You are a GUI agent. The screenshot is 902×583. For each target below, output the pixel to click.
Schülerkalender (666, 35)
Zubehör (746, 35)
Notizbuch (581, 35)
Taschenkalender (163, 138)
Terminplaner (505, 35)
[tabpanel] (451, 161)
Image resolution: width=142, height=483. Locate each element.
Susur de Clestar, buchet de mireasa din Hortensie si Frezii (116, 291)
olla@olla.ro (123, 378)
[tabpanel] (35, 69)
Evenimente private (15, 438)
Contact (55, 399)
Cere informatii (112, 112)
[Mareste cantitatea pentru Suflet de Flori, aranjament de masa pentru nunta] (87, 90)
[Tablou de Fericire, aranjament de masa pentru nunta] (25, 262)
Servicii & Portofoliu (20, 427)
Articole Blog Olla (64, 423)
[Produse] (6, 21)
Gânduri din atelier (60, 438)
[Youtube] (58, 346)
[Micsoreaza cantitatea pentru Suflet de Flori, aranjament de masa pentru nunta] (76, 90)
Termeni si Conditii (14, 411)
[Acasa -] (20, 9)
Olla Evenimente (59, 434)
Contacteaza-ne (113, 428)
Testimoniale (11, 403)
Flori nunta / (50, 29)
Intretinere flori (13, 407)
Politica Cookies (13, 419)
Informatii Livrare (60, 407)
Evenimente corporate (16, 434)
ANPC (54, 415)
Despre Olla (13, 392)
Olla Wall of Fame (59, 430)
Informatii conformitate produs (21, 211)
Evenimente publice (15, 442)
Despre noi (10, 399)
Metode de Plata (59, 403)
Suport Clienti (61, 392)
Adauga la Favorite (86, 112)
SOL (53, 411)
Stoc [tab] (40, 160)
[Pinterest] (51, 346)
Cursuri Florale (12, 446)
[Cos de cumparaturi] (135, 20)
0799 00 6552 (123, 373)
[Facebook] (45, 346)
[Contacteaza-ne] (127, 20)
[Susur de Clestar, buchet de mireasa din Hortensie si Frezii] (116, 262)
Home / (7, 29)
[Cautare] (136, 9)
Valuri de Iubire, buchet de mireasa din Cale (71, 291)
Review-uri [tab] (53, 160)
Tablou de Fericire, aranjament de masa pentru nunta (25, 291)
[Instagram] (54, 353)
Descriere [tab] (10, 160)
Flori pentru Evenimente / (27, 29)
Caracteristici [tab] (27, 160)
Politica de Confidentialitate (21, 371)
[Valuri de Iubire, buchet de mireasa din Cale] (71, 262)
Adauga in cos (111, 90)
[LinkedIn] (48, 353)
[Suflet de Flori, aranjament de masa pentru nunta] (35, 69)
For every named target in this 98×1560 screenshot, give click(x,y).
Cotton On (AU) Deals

• • •

(PROMPT):
Rewrite the rows from the first one through the row that contains "[Cautare] (136, 9)", requests included, and shift every coordinate in the answers by adding -47 to each number.

(TASK RESULT):
You are a GUI agent. The screenshot is 902×583. For each target below, output the pixel to click.
Schülerkalender (619, -12)
Zubehör (699, -12)
Notizbuch (534, -12)
Taschenkalender (116, 91)
Terminplaner (458, -12)
[tabpanel] (404, 114)
Image resolution: width=142, height=483. Locate each element.
Susur de Clestar, buchet de mireasa din Hortensie si Frezii (69, 244)
olla@olla.ro (76, 331)
[tabpanel] (-12, 22)
Evenimente private (-32, 391)
Contact (8, 352)
Cere informatii (65, 65)
[Mareste cantitatea pentru Suflet de Flori, aranjament de masa pentru nunta] (40, 43)
[Tablou de Fericire, aranjament de masa pentru nunta] (-22, 215)
Servicii & Portofoliu (-27, 380)
Articole Blog Olla (17, 376)
[Produse] (-41, -26)
Gânduri din atelier (13, 391)
[Youtube] (11, 299)
[Micsoreaza cantitatea pentru Suflet de Flori, aranjament de masa pentru nunta] (29, 43)
Termeni si Conditii (-33, 364)
[Acasa -] (-27, -38)
Olla Evenimente (12, 387)
Contacteaza-ne (66, 381)
Testimoniale (-36, 356)
Flori nunta / (3, -18)
Intretinere flori (-34, 360)
Politica Cookies (-34, 372)
Informatii Livrare (13, 360)
Evenimente corporate (-31, 387)
ANPC (7, 368)
Despre Olla (-34, 345)
Olla Wall of Fame (12, 383)
Informatii conformitate produs (-26, 164)
Evenimente publice (-32, 395)
Despre noi (-37, 352)
Metode de Plata (12, 356)
Suport Clienti (14, 345)
Adauga la Favorite (39, 65)
SOL (6, 364)
Stoc [tab] (-7, 113)
[Pinterest] (4, 299)
Cursuri Florale (-35, 399)
[Cos de cumparaturi] (88, -27)
0799 00 6552 (76, 326)
[Facebook] (-2, 299)
[Contacteaza-ne] (80, -27)
[Susur de Clestar, buchet de mireasa din Hortensie si Frezii] (69, 215)
Home / (-40, -18)
[Cautare] (89, -38)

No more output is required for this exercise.